Communist municipality of Setúbal has paid out €90,000 over last three years
The almighty row unleashed by Expresso’s front page story last Friday continues to dredge up inconvenient truths on allegedly pro-Putin entities working in plain sight in Portugal and beyond.
According to Pavlo Sadokha of the Association of Ukrainians in Portugal the uncomfortable reality that Russian citizens are working with NGOs ‘welcoming Ukrainian refugees’ is ubiquitous.
The association sounded the alarm very early last month. The Ukrainian ambassador to Portugal, Inna Ohnivets, did much the same on CNN Portugal a week later. But it was only when Expresso ran its front page story that media sources sat up and took notice.
As a result, politicians from every quarter have been demanding inquiries, clarification, the removal of the Russians in question (which has finally happened).
As political commentator Luís Marques Mendes explained on his Sunday night slot, it was “a lack of good sense” to say the least to think Russian nationals should ‘welcome’ Ukrainians fleeing for their lives from a Russian invasion.
Now, SIC television news reveals that the specific association mentioned in the Expresso story has benefitted from €90,000 from the Communist town council of Setúbal over the last three years.
If it transpires that the ‘Associação de Imigrantes dos Países de Leste’ (Immigrants association of Eastern European countries) headed up by Igor Khashin really does have the ‘close links to the Kremlin’ alluded to, then this funding will be shown to have been a very serious ‘lack of good sense’.
Says SIC, the annual tranches of funding were approved unanimously by all political parties sitting on Setúbal council (that is, communists, socialists and PSD centre right).

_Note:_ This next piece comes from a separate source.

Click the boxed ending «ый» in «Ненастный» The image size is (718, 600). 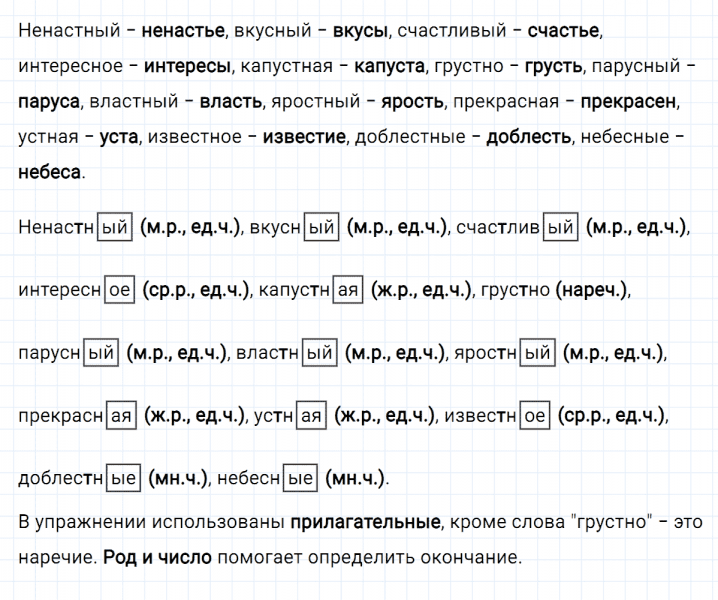[116, 228]
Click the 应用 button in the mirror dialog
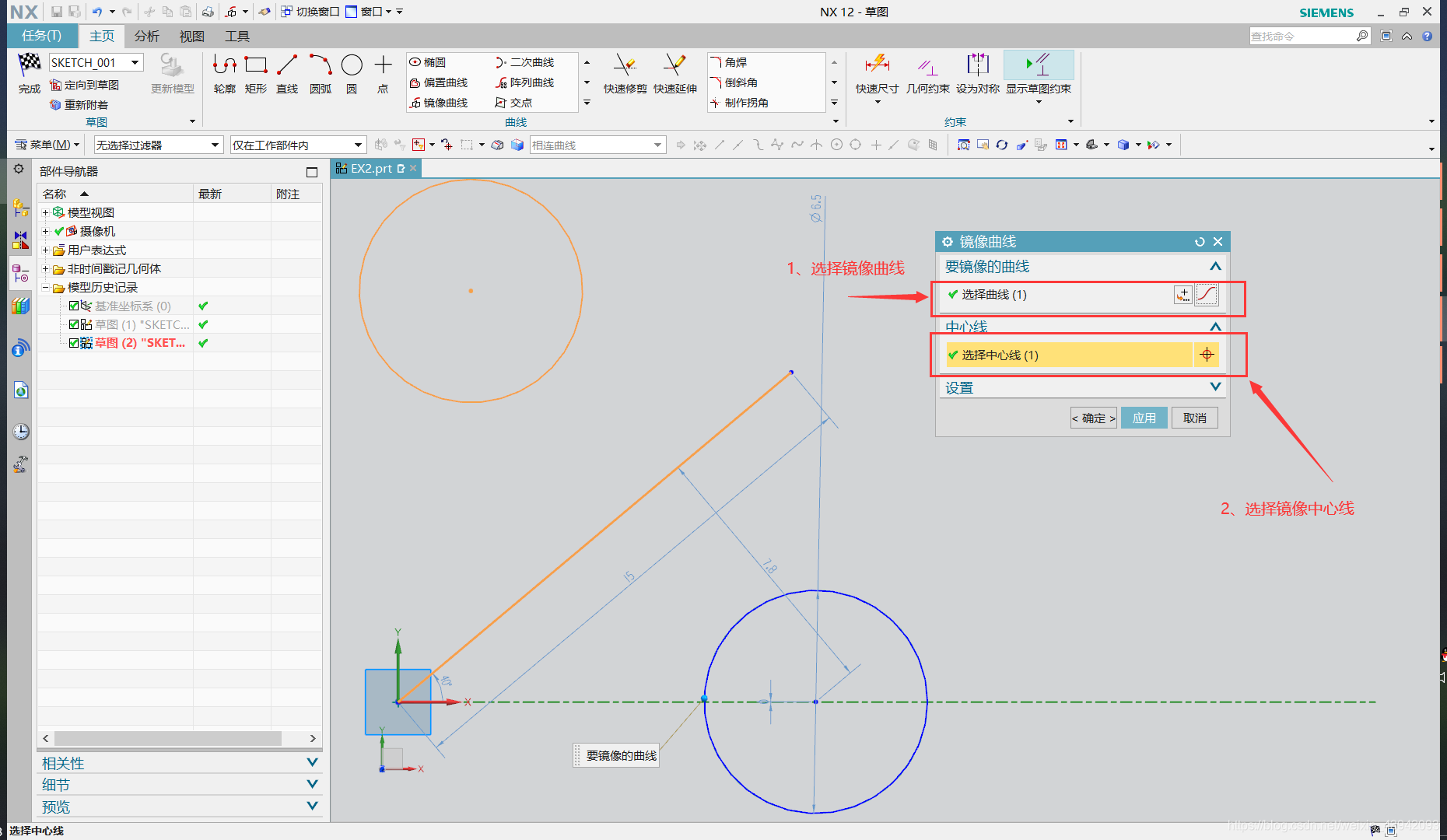1447x840 pixels. (1144, 418)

And it seems more than likely that they go back much further than three years. The association has had a “cooperation agreement” with the council since 2005.

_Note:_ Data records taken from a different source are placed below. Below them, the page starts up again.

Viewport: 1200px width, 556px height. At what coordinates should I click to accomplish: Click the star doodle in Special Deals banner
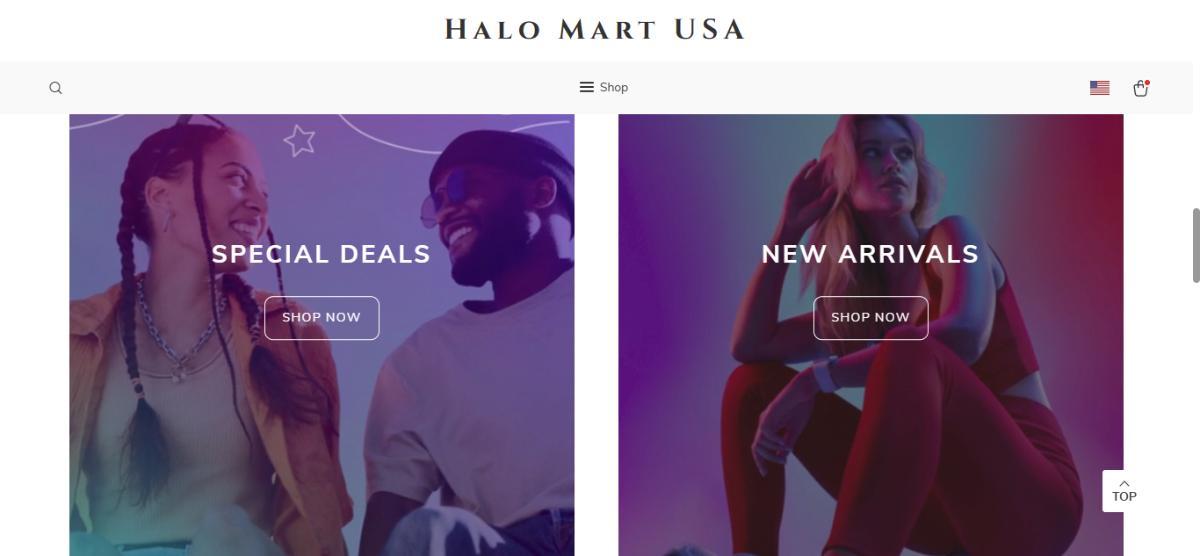click(x=299, y=140)
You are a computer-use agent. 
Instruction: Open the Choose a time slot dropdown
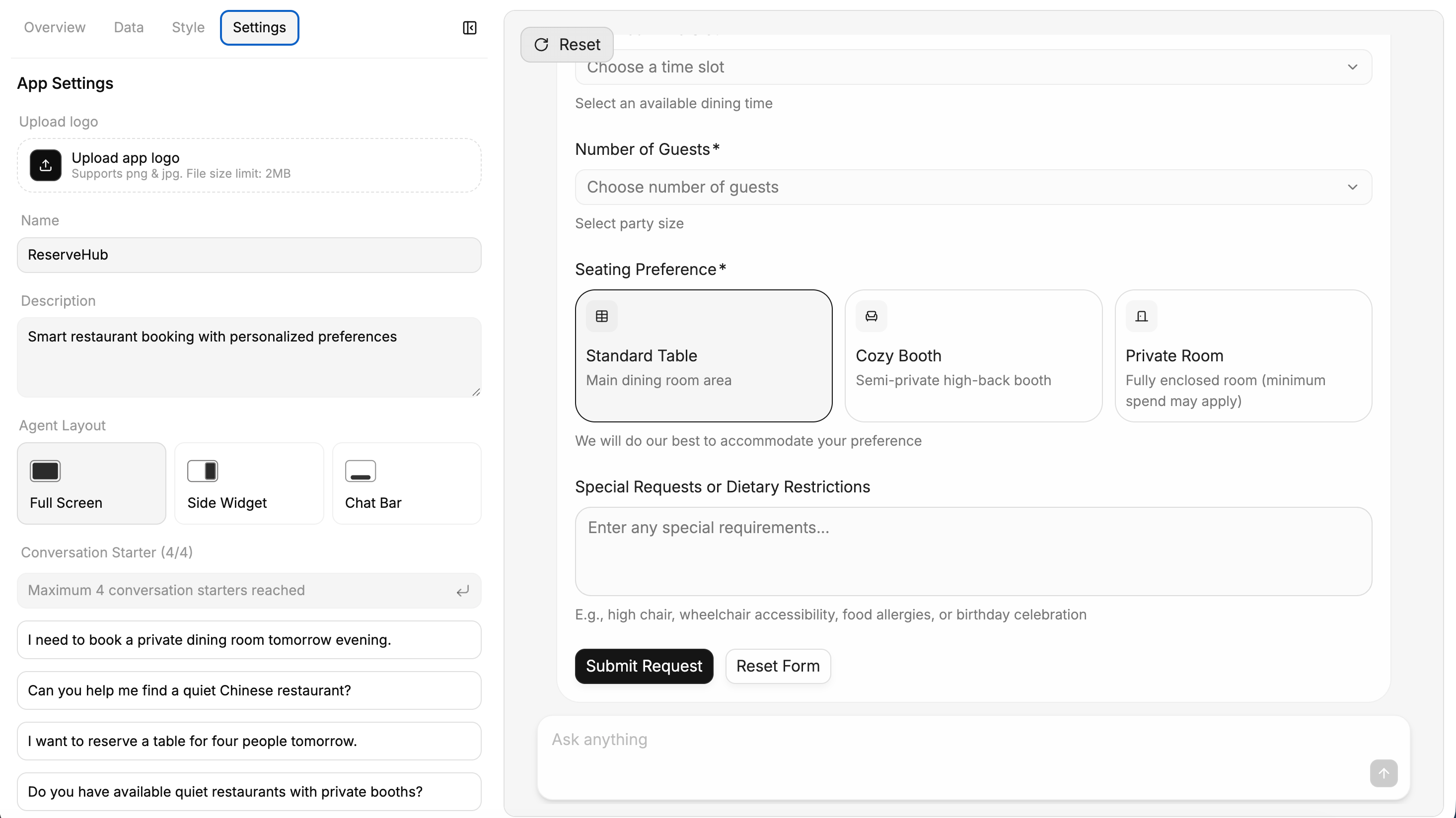click(x=973, y=67)
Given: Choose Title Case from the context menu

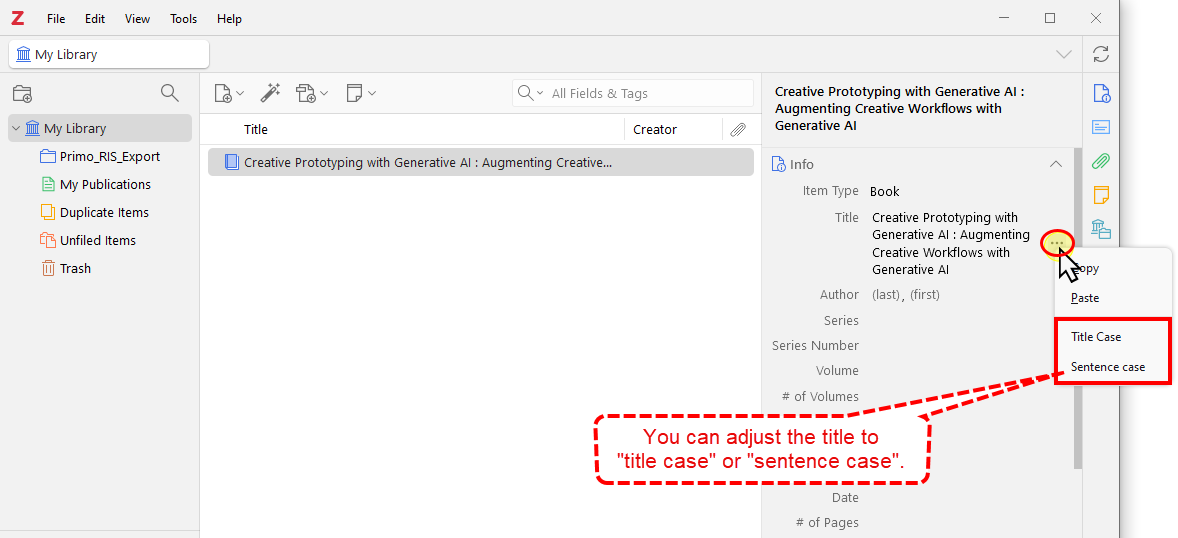Looking at the screenshot, I should click(1096, 337).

According to SIC, Pedro Pina – Setúbal’s councillor in charge of Culture and Social Action, described the association run by Igor Khashin (whose wife Yulia is employed by the council) as “essential and necessary for the proper functioning of the municipality’s service for immigrants, dubbed “Setúbal, Etnias and Imigração”.
Be that as it may, the council has now severed links with the association; Mr Khashin has been sought for commentary but proved illusive; his wife has been ‘transferred’ from her duties of ‘welcoming Ukrainians’, and investigations are indeed ongoing into the various allegations highlighted by Expresso.
For now, multiple entities appear to be trying to verify how much damage has been inflicted. The council refutes much of Expresso’s story – but it gels completely with declarations made by the Ukrainian ambassador and Association of Ukrainians in Portugal.
Luís Marques Mendes says this new controversy is “a great deal more serious” than the Russiagate data protection fiasco, uncovered in Lisbon last year.
In that case, the issue was administrative failing (albeit very serious), he said. In this latest story, the issue appears to be even more serious. “It was not an administrative failing (..) it is almost wartime spying…” he said.
Mr Marques Mendes inferred that, certainly up till now, nothing Setúbal council has offered by way of explanation justifies its actions.
Councillors may have been able to work with Igor Khashin’s association until February 24, he explained. But from the moment Russia invaded Ukraine, eastern Europe “became divided.
“If Setúbal’s mayor doesn’t understand this it is because he is not a good mayor”, said Marques Mendes.
This controversy looks set to run a great deal further.